Quatre étoiles de la nébuleuse d’Orion prises au télescope spatial Hubble (crédit : Mark McCaughrean (Max-Planck-Institut d’astronomie), C. Robert O’Dell (Université Rice) et NASA)

Un amas d’étoiles vivantes et actives, composé d’un millier de jeunes étoiles toutes « regroupées » dans un espace de quatre années-lumière, qui est plus ou moins l’espace qui nous sépare de l’étoile la plus proche (Alpha Centauri), sera analysé par le télescope spatial James Webb qui devrait être lancé d’ici 2021.
L’étude sera réalisée par une équipe d’astronomes et de techniciens dirigée par Mark McCaughrean, un scientifique expert en formation stellaire.

L’amas est situé dans la nébuleuse d’Orion et est représenté par une région où l’on trouve de nombreuses jeunes étoiles dont l’âge moyen est d’environ 1 million d’années, comme l’explique McCaughrean lui-même : « Un million d’années peut ne pas sembler très jeune, mais si notre système solaire était une personne d’âge moyen, les étoiles de cet amas ne seraient que des bébés de trois ou quatre jours.

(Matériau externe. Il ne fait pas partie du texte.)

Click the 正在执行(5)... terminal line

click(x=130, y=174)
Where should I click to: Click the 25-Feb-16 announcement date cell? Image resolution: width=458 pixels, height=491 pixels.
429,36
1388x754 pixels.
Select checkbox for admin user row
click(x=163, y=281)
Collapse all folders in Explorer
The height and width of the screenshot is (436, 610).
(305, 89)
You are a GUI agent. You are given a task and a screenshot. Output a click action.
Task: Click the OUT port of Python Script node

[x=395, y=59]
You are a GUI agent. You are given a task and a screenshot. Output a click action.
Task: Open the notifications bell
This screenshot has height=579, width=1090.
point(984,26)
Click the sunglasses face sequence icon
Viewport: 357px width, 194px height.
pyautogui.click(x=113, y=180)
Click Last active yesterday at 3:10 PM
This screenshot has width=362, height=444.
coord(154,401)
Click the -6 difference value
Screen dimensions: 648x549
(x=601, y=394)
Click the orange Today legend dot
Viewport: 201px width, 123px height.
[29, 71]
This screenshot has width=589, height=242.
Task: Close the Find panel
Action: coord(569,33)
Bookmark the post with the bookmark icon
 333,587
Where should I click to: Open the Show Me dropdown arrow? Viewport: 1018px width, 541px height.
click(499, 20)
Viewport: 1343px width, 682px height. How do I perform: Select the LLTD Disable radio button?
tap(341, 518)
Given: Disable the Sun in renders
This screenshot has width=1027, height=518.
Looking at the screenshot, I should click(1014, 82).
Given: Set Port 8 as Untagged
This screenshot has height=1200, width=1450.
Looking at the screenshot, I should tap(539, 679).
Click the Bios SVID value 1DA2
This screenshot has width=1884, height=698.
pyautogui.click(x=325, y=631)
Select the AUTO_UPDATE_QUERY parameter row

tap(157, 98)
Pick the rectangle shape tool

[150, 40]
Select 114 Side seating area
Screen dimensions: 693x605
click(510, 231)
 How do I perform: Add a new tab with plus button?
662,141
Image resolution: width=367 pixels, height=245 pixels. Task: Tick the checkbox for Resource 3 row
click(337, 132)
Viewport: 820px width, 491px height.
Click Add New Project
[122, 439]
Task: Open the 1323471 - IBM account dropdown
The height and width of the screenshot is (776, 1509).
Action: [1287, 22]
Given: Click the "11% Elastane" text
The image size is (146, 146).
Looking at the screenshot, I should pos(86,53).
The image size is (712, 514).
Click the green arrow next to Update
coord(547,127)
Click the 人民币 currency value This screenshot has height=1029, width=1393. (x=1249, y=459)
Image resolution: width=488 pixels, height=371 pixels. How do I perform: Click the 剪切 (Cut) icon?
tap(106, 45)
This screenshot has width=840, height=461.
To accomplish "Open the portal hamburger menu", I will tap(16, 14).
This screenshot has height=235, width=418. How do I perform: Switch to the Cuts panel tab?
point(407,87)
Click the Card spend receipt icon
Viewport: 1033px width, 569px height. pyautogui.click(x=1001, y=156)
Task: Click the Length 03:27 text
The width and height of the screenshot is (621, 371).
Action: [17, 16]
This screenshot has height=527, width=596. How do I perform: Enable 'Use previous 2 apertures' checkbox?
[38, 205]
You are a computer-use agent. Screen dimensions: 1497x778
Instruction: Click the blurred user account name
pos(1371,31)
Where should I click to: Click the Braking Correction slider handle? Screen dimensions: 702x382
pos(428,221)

Il y a donc beaucoup de choses intéressantes à leur sujet que nous ne voyons pas dans les vieilles étoiles qui nous entourent aujourd’hui. Nous sommes très intéressés par la façon dont les étoiles et leurs systèmes planétaires se développent dans les premières étapes ».

La nébuleuse d’Orion représente la région de formation stellaire, c’est-à-dire une zone de l’espace où naissent de nouvelles étoiles ou où il y a de très jeunes étoiles, plus proche de nous et très intéressante car elle se caractérise par la présence d’étoiles de tailles diverses, à la fois très grandes et très petites.
En particulier, l’équipe d’astronomes s’intéressera à trois phénomènes particuliers de cet amas, appelé Trapèze et situé à environ 1600 années-lumière de nous : la répartition des masses des objets les plus jeunes, les premières phases de la formation des planètes autour des étoiles les plus jeunes de l’amas et la matière expulsée des très jeunes étoiles sous forme de jets et d’écoulements.

Les astronomes s’intéresseront également aux naines brunes de l’amas et aux objets dits « de masse planétaire flottante », c’est-à-dire des objets de la masse de Jupiter ou même moins qui ne tournent pas autour d’une étoile. Ils tenteront notamment de résoudre la question de savoir si ces objets ne se forment pas de la même manière que les planètes se forment autour des étoiles avec le disque protoplanétaire classique.